(Pékin) La ville chinoise de Zhengzhou a entamé mercredi le dépistage de ses 13 millions d’habitants après quelques cas de COVID-19, la métropole confinée de Xi’an annonçant pour sa part la « maîtrise » d’un récent foyer d’infection.

Publié le 5 janvier
Agence France-Presse

La Chine a largement éradiqué la maladie sur son sol depuis le printemps 2020, grâce à des mesures draconiennes : dépistage très poussé, traçage des déplacements via des applications mobiles ou encore confinements de quartiers entiers en cas de foyer d’infection.

Ces mesures n’ont pas empêché l’émergence de petits foyers de COVID-19. S’ils restent extrêmement limités comparés à nombre d’autres pays, ils inquiètent les autorités à l’approche des JO d’hiver de Pékin (4-20 février).

Car le nombre de nouveaux malades a atteint ces dernières semaines des niveaux jamais vus depuis mars 2020, oscillant entre une centaine et plus de 200.

Mais un reflux semble s’être amorcé, le ministère de la Santé annonçant mercredi seulement 91 nouveaux cas.

Dans la province du Henan, les autorités du chef-lieu provincial Zhengzhou ont annoncé mercredi le début du dépistage de l’ensemble des 13 millions d’habitants de la ville.

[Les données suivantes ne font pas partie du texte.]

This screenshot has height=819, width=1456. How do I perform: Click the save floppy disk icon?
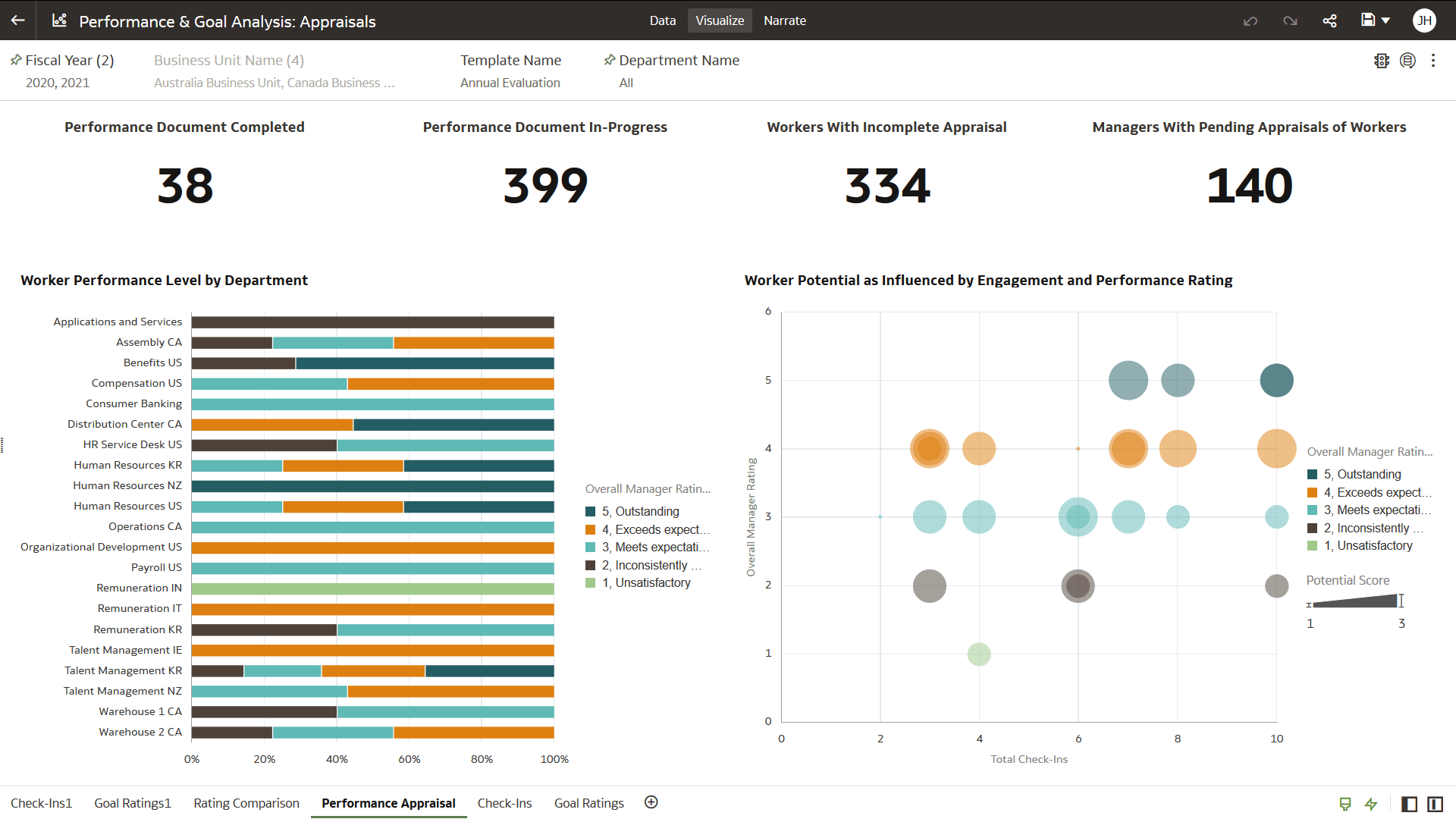point(1367,20)
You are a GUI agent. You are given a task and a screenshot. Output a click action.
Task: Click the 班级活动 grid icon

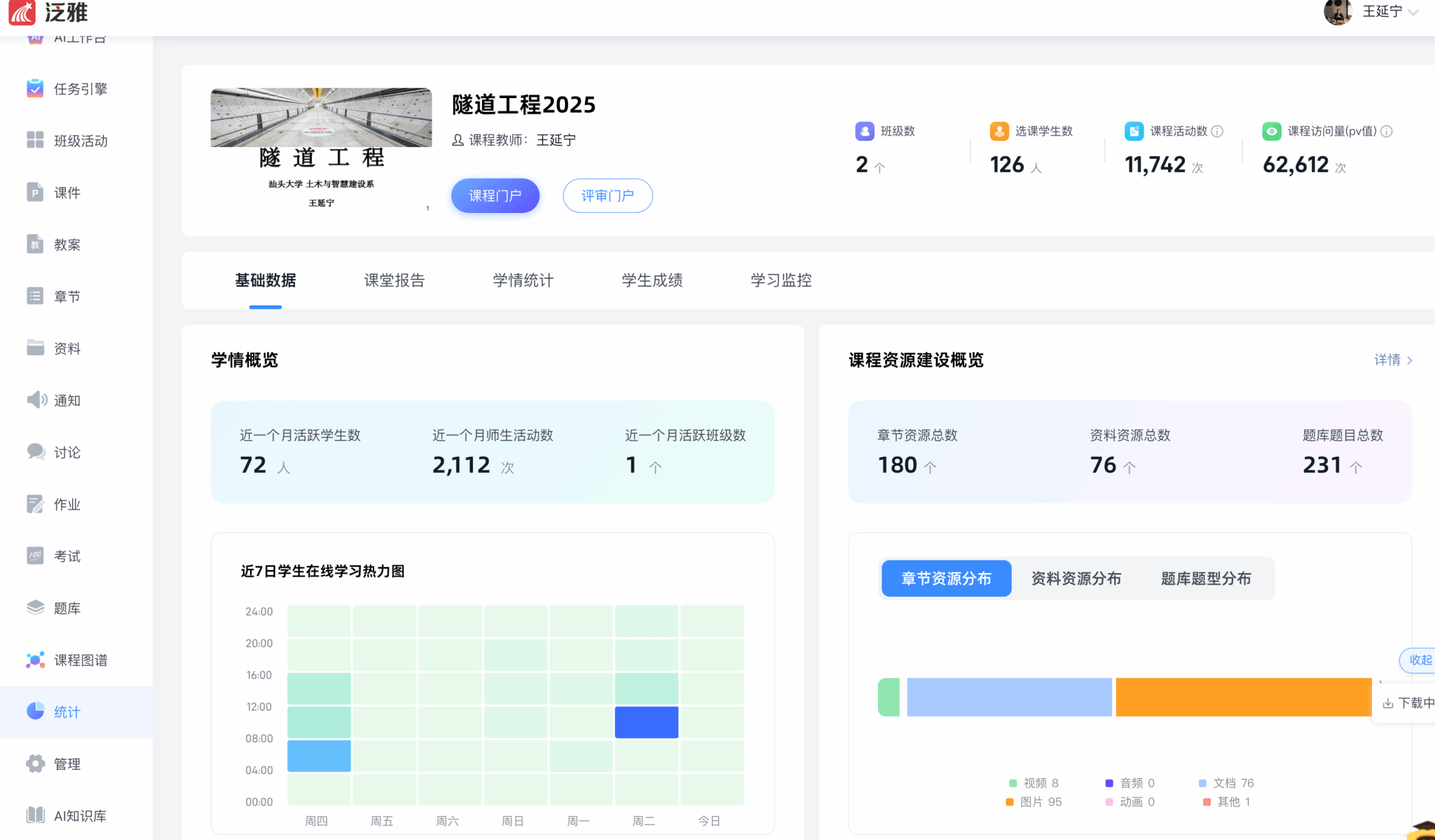(35, 140)
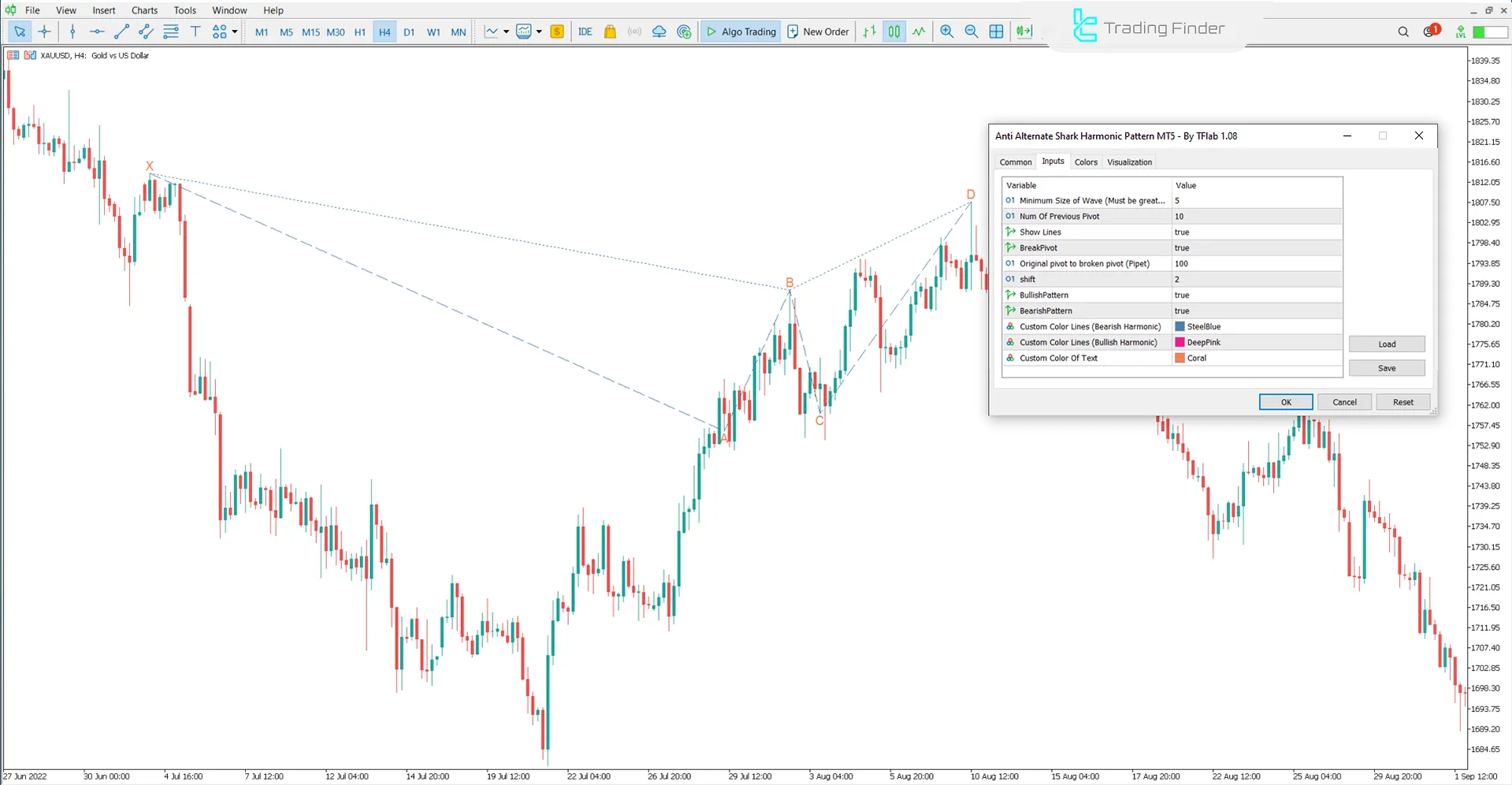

La cité, nœud ferroviaire et routier, avait fait état ces derniers jours de deux malades et neuf cas asymptomatiques.

Les autorités locales ont imposé un confinement à huit quartiers d’habitation, soit plusieurs dizaines de milliers de personnes.

Lundi soir, la localité de Yuzhou, autre ville du Henan, avait annoncé à ses 1,2 million d’habitants qu’ils devaient rester chez eux après la découverte de trois cas asymptomatiques.

La prudence de ces deux villes est motivée par leur proximité avec la métropole de Xi’an, dans la province voisine du Shaanxi, où un foyer d’infection à l’ampleur inédite depuis 2020 s’est déclaré ces dernières semaines.

Les autorités ont décrété plusieurs dépistages des 13 millions d’habitants et les ont contraints à rester à domicile.

Mercredi, le ministère de la Santé n’a fait état que de 35 nouveaux malades dans la ville. C’est le niveau le plus bas depuis mi-décembre.

« Bien que le nombre de cas soit élevé depuis plusieurs jours, la tendance à la hausse de la propagation de la COVID-19 est maîtrisée » au niveau des quartiers d’habitation, a déclaré Ma Guanghui, directeur adjoint de la commission provinciale de la Santé.

Sur les réseaux sociaux, des internautes de Xi’an, cité connue mondialement pour son armée enterrée en terre cuite, se sont toutefois plaints de manquer de nourriture, en raison selon eux d’une organisation chaotique.